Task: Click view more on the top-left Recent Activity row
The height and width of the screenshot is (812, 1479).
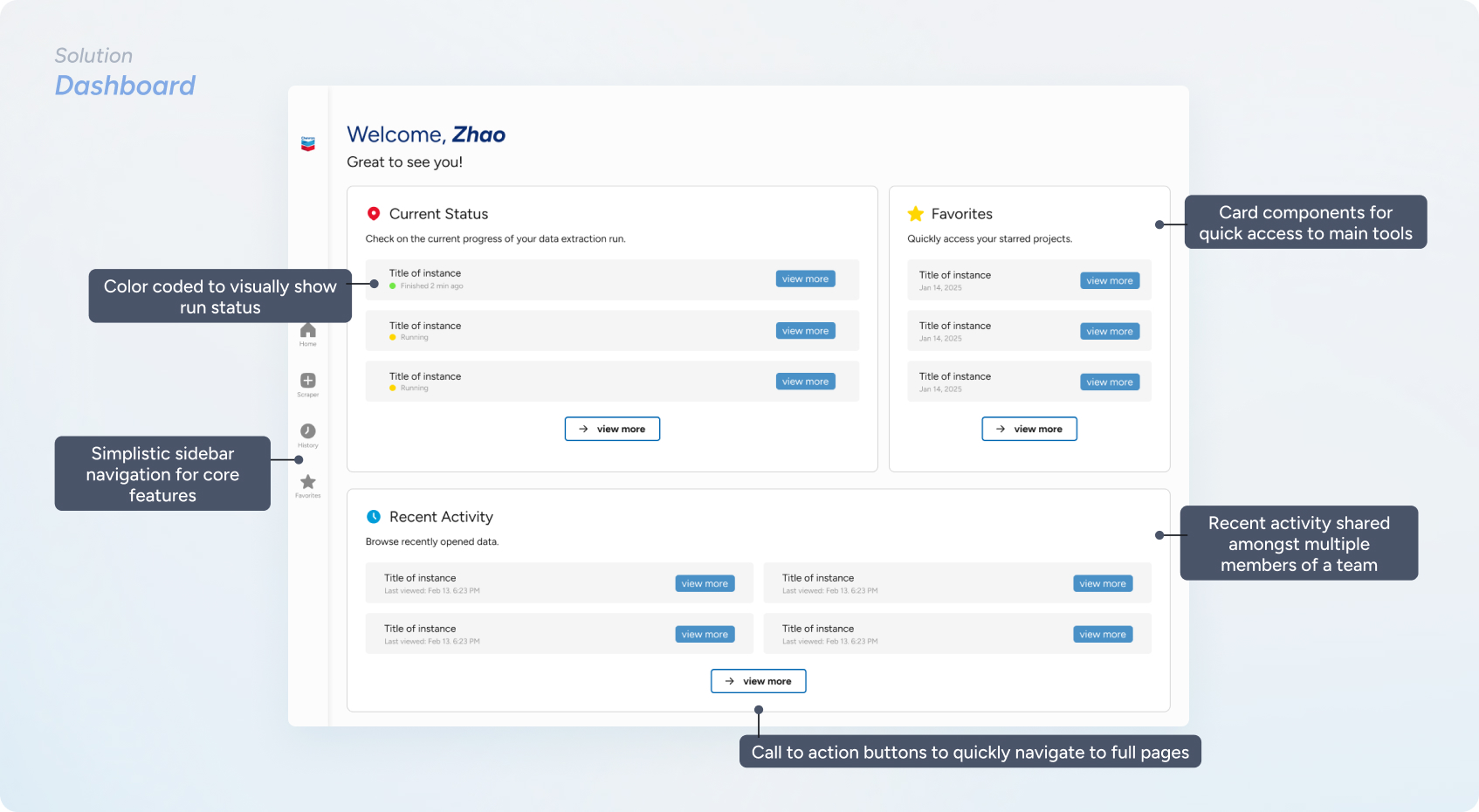Action: pos(705,584)
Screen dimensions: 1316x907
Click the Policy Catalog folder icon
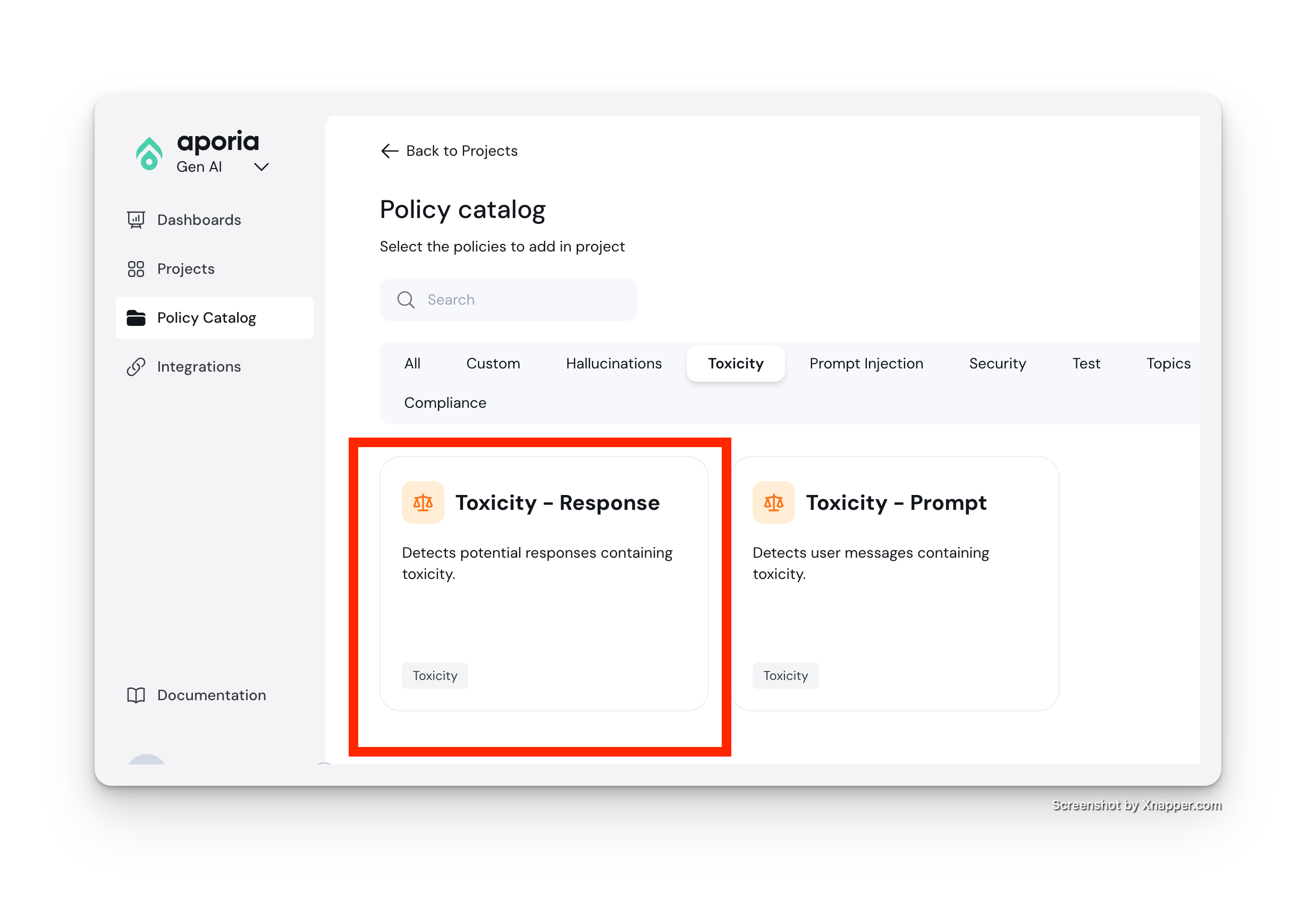pyautogui.click(x=136, y=318)
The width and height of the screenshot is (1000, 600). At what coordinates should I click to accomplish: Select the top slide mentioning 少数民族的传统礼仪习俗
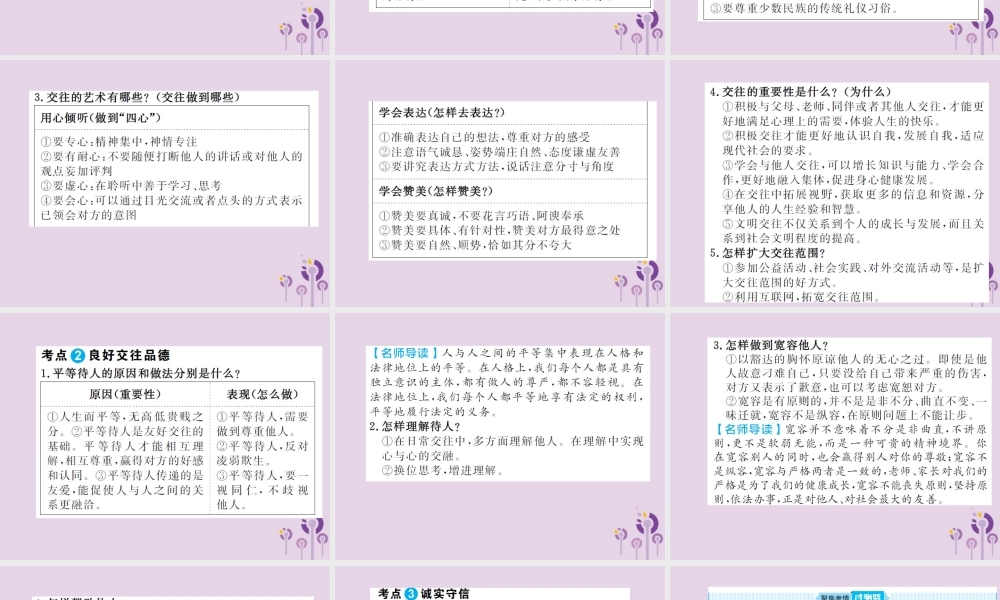click(835, 27)
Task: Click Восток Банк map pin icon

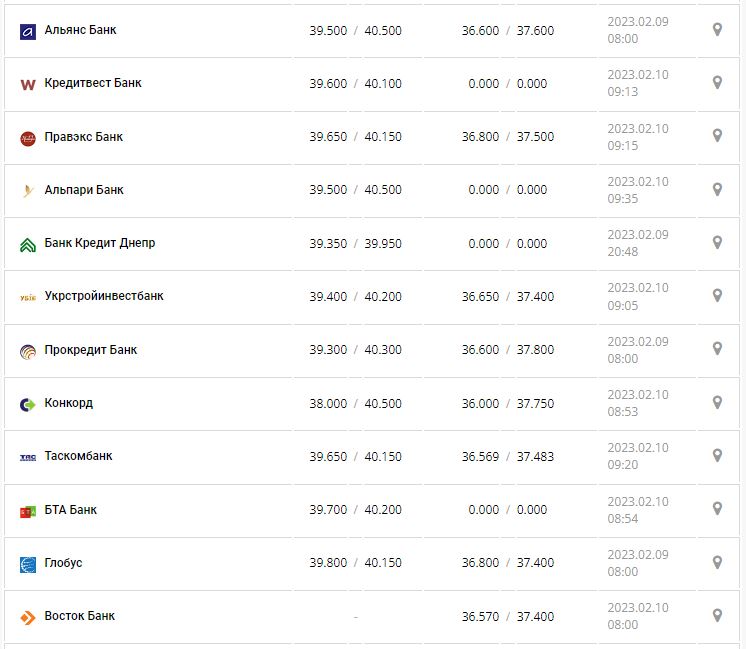Action: [x=717, y=615]
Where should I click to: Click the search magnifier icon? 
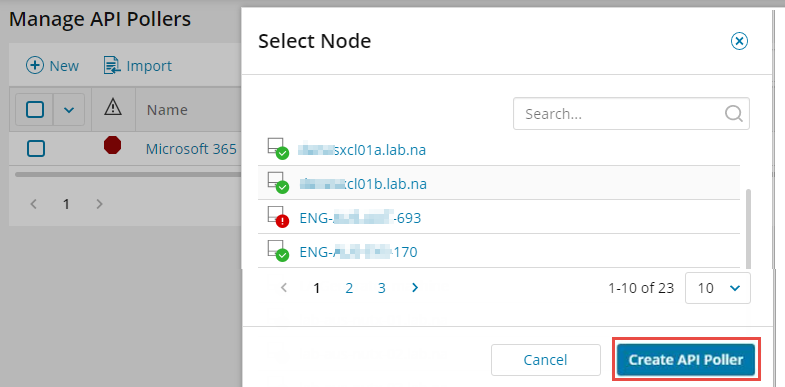[733, 114]
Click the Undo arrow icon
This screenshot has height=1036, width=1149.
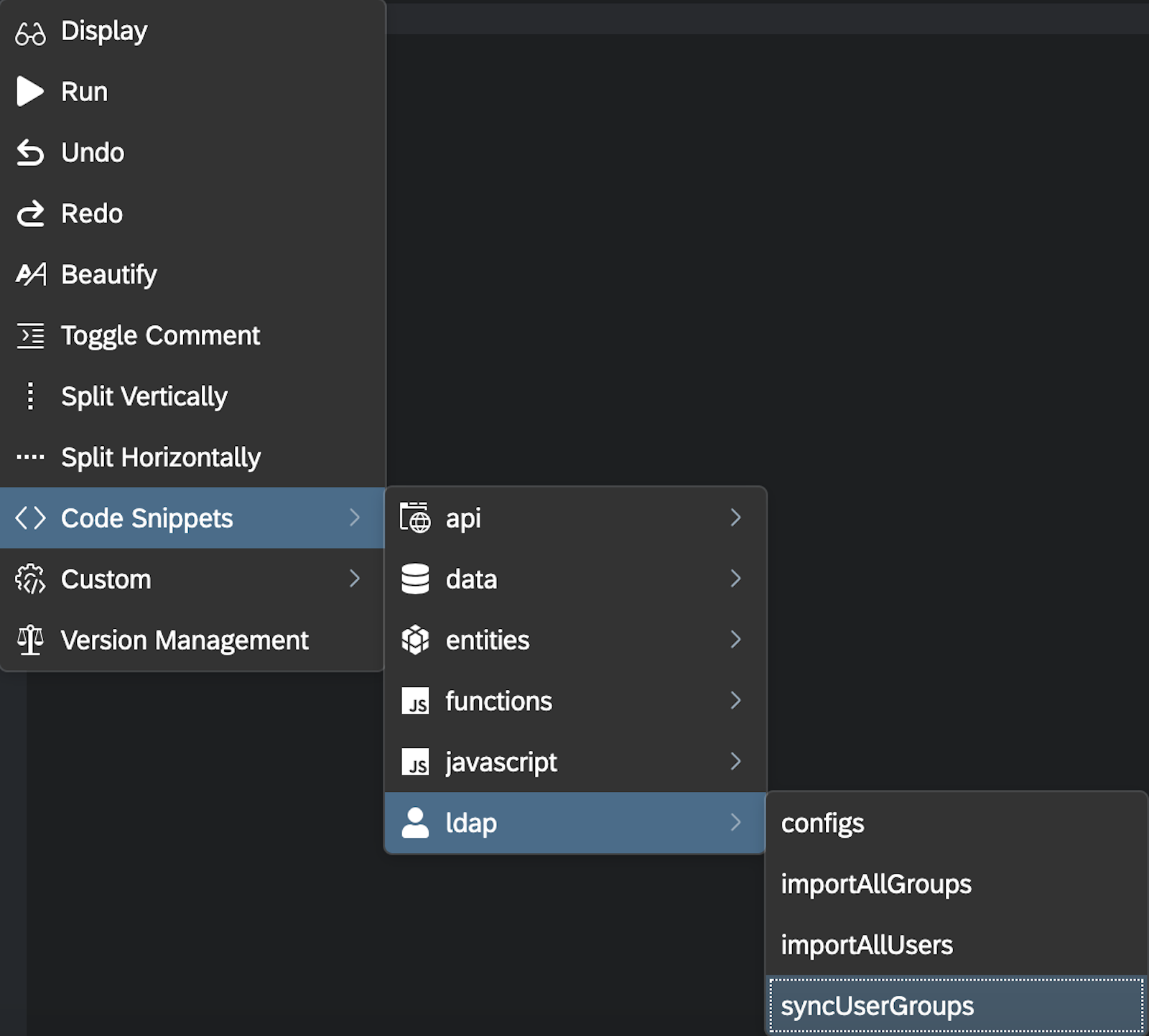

· · · · · · ·

## Given problem
Pull out every line of the data above that contains the string "Task", matching case exactly.

## Solution for this exercise
Task: Click view more on the top-left Recent Activity row
Task: Click Восток Банк map pin icon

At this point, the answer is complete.